A alteração da forma como o sangue irriga o cérebro, pondo em causa o abastecimento das células nervosas de oxigênio, açúcar e outros nutrientes, é uma das mais antigas hipóteses para o desencadear da doença de Alzheimer. Entretanto, foram surgindo alternativas para a origem da doença, como a acumulação no cérebro de placas da proteína beta-amilóide e, mais recentemente, a hiperatividade das células do cérebro (os neurônios), que terá um efeito tóxico no tecido envolvente. Independentemente da causa, no fim, o cérebro de uma pessoa que morre de Alzheimer é menor que o normal, um resultado da morte de milhões e milhões de neurônios.

Os cientistas resolveram estudar a doença com uma nova abordagem: tentaram relacionar diferentes factores biológicos com a progressão da doença e fazer uma análise complexa entre estes factores para encontrar uma cronologia dos acontecimentos à medida que a neuro degeneração evolui.

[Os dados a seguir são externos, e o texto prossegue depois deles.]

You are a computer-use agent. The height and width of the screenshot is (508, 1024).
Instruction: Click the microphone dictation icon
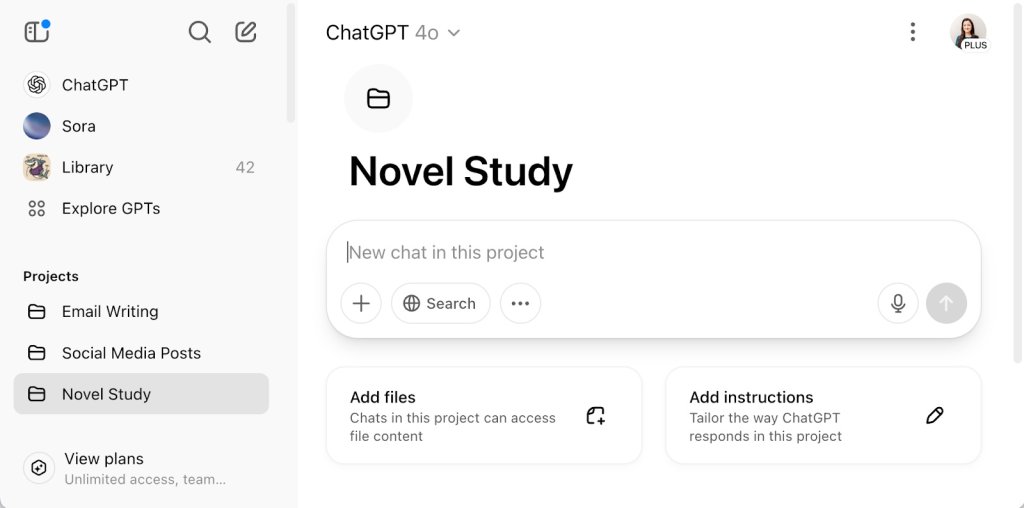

Assim, foram olhar para a alteração dos níveis das proteínas beta-amilóide, para o metabolismo, a regulação vascular, a atividade cerebral em descanso, as propriedades dos tecidos cerebrais e os níveis de determinadas proteínas em 1171 indivíduos – alguns deles saudáveis, outros em diferentes fases da doença de Alzheimer. Para isso, a equipe analisou 7700 imagens cerebrais daqueles indivíduos de vários tipos (desde imagens de ressonância magnética até à PET, a tomografia de emissão de positrões) e dezenas de biomarcadores que se encontram no líquido cefalorraquidiano.

“Os nossos resultados sugerem que a desregulação vascular é um evento patológico inicial durante o desenvolvimento da doença, seguida pela mudança do nível da deposição da beta-amilóide, a disfunção metabólica, a deterioração da função [cerebral] e a atrofia estrutural [do cérebro]”, descrevem os autores no artigo. Ao mesmo tempo, a memória e as capacidades dos doentes de Alzheimer vão piorando.

Apesar de a causa inicial da doença ainda estar por determinar, os cientistas acreditam que a definição desta sequência de acontecimentos é importante para compreender as diferentes escalas temporais em que os vários processos fisiológicos associados à doença estão a acontecer e a interação entre eles. Um exemplo desta ligação é a ideia de que a acumulação de beta-amilóide no cérebro é uma consequência da má vascularização cerebral, que não retira o excesso de proteínas, e não de uma superprodução da beta-amilóide. Para Yasser Iturria Medina e colegas, “estes resultados podem contribuir para o desenvolvimento de intervenções terapêuticas eficientes”.